(Records from a collection)

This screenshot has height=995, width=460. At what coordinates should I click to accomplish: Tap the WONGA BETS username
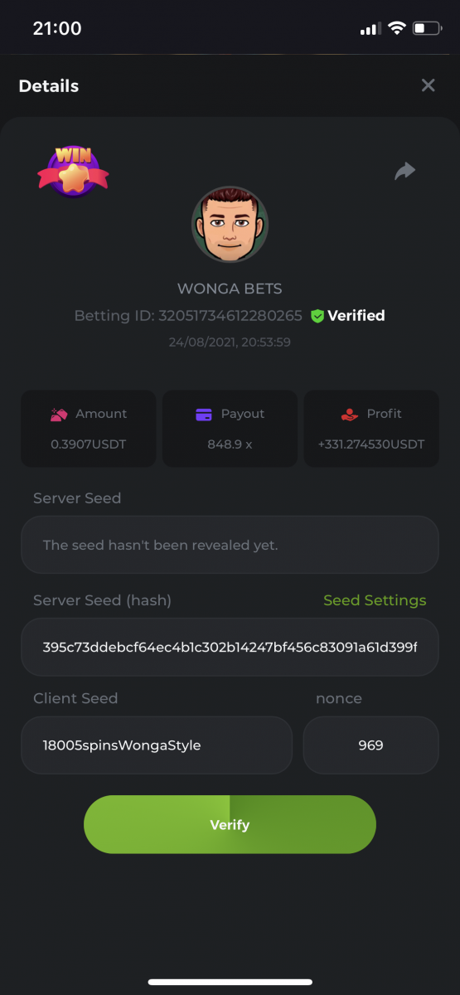230,289
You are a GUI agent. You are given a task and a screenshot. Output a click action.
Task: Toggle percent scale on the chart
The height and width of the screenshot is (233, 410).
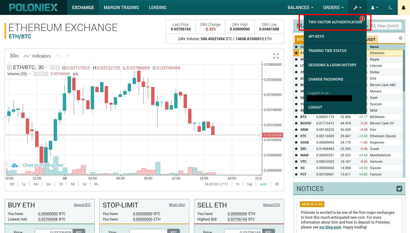[x=238, y=184]
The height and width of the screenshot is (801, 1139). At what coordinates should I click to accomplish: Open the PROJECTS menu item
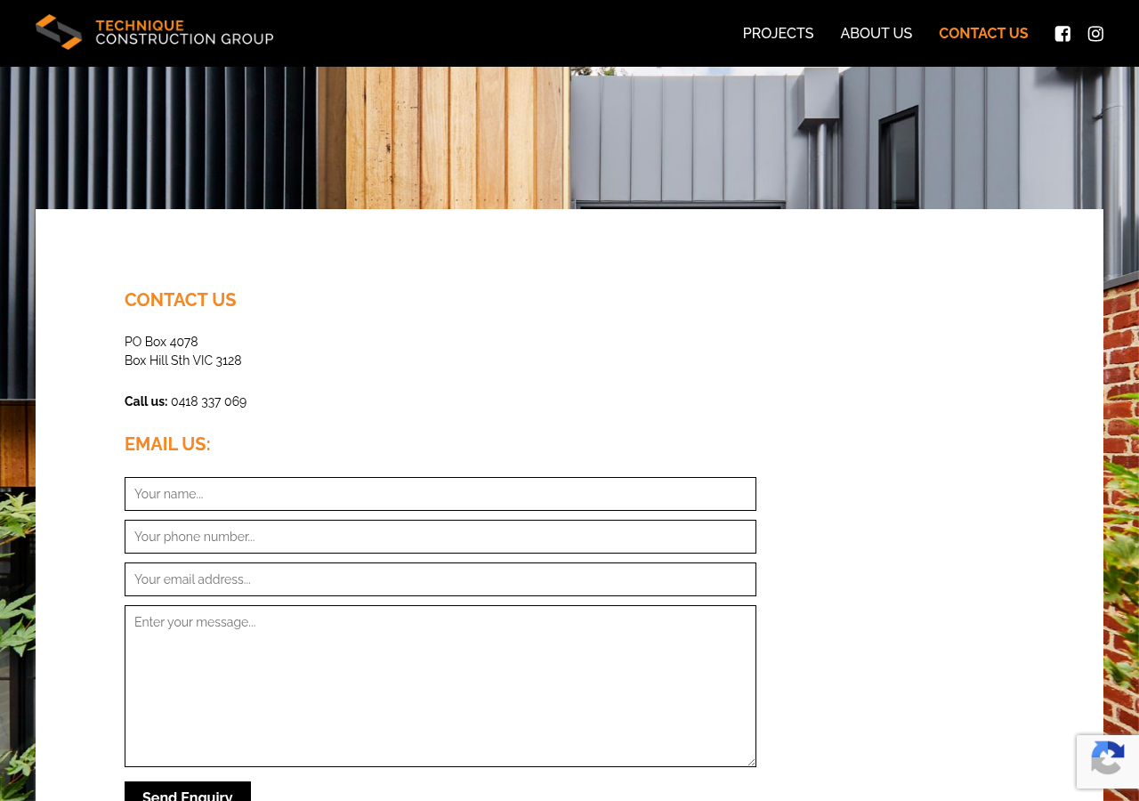pos(778,32)
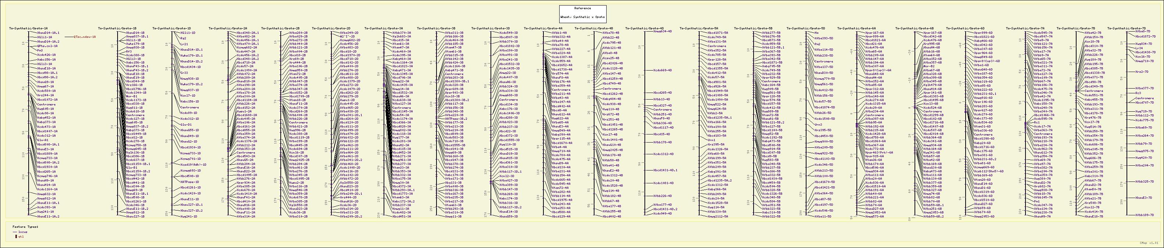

- EXERCISE AIM
Please repeat the entries above exactly, leaving out any pictures.

- COMPLETED EXERCISE
This screenshot has height=995, width=460. At what coordinates should I click to accomplish: Tap the WONGA BETS username
230,289
You are a GUI agent. You are given a task and a screenshot. Output a click action.
Task: Toggle percent scale on the chart
The height and width of the screenshot is (233, 410).
[x=238, y=184]
The height and width of the screenshot is (801, 1139). At what coordinates should I click to accomplish: Open the PROJECTS menu item
pos(778,32)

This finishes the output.